## Work instruction:
Once the pictures are set aside, transcribe the remaining data exactly.

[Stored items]
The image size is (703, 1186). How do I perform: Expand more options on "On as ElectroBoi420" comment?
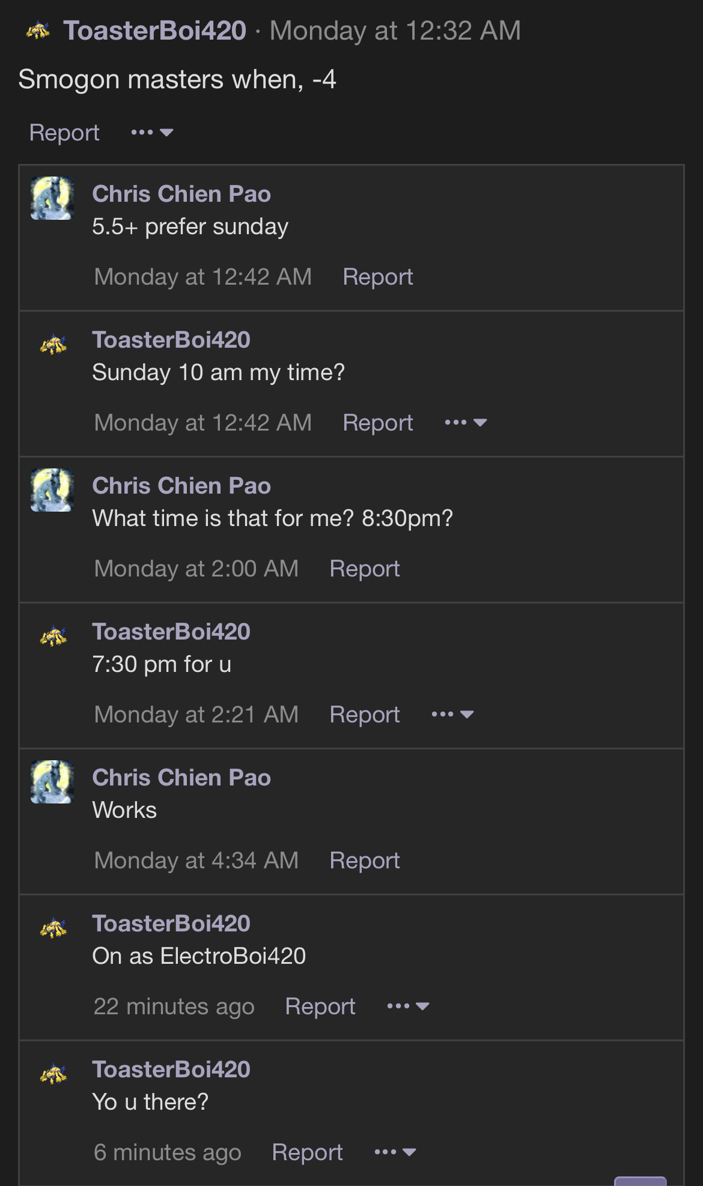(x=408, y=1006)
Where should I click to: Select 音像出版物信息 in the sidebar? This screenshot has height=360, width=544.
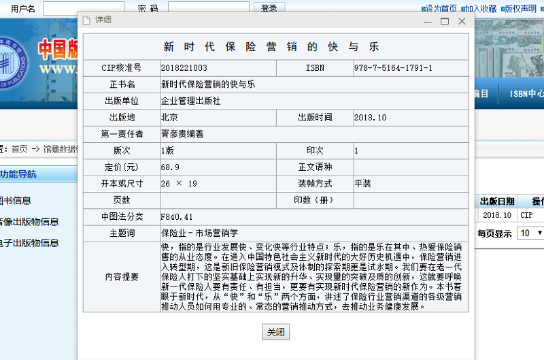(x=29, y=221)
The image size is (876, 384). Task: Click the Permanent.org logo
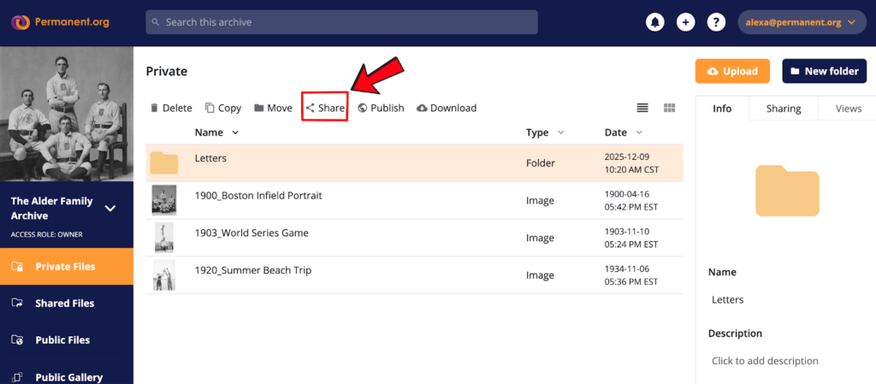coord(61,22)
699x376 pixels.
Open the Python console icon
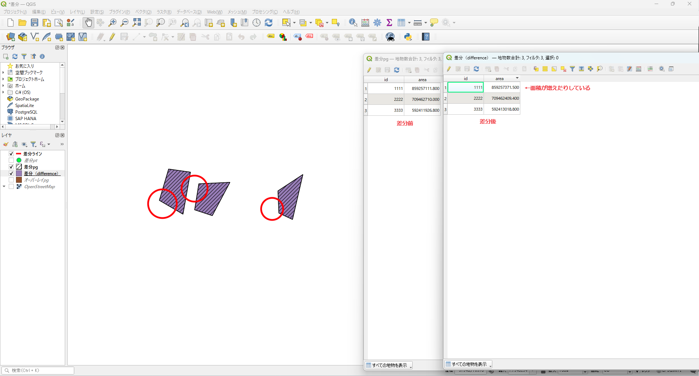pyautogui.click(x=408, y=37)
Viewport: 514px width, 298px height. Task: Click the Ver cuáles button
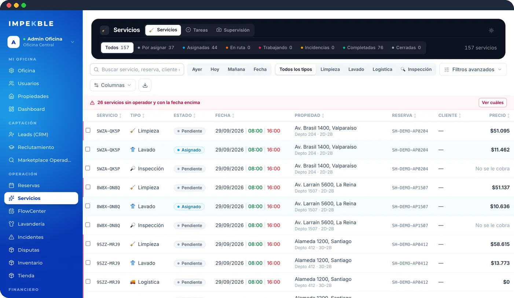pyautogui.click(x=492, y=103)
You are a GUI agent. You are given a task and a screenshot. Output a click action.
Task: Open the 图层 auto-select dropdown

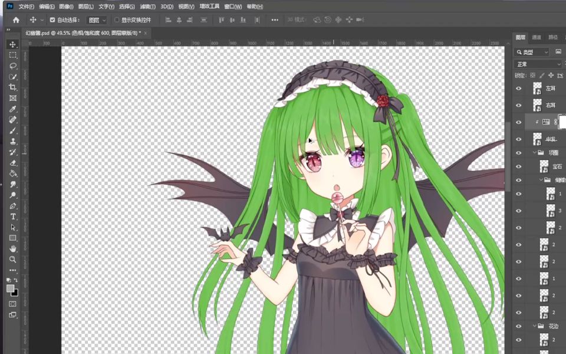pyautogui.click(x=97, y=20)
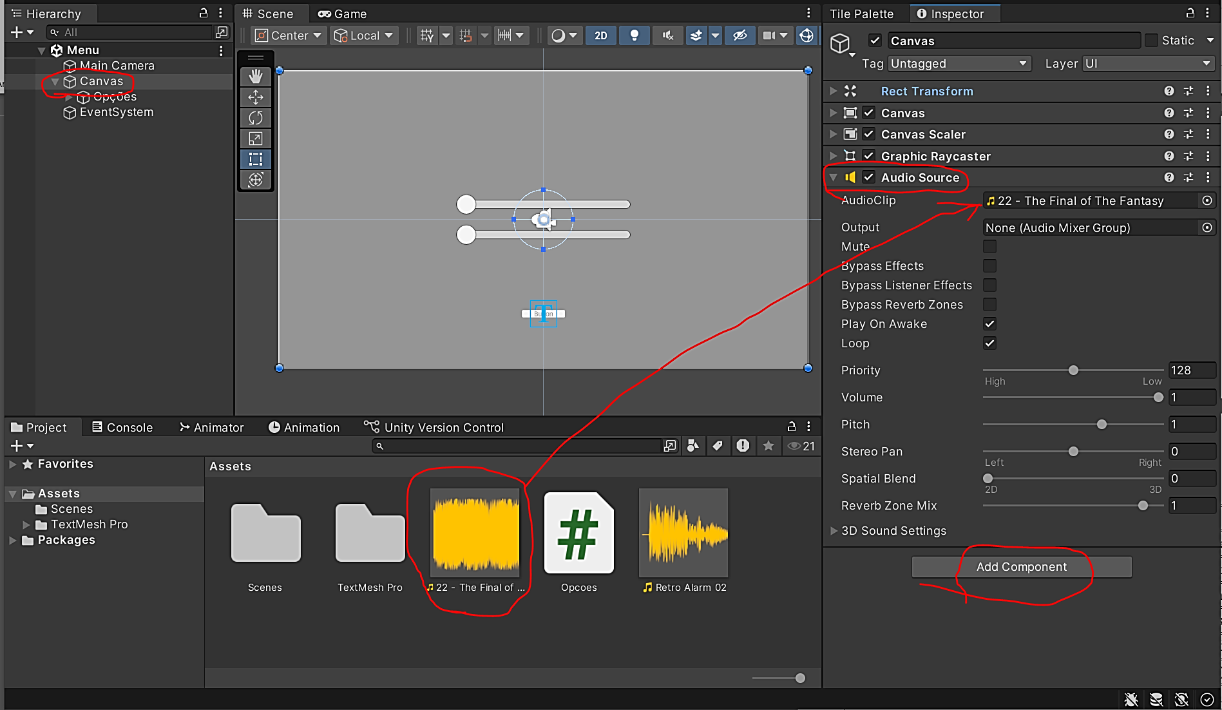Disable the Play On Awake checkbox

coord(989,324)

## Result of the task:
The image size is (703, 1186). How do I perform: Expand more options on "On as ElectroBoi420" comment?
(x=408, y=1006)
Where should I click to: Select 音像出版物信息 in the sidebar? This screenshot has height=360, width=544.
(x=29, y=221)
The image size is (876, 384). Task: Click the Permanent.org logo
coord(61,22)
699x376 pixels.
Open the Python console icon
pyautogui.click(x=408, y=37)
Viewport: 514px width, 298px height. Task: Click the Ver cuáles button
pyautogui.click(x=492, y=103)
You are a GUI agent. You are given a task and a screenshot. Output a click action.
Task: Open the 图层 auto-select dropdown

pyautogui.click(x=97, y=20)
Disable the Play On Awake checkbox

coord(989,324)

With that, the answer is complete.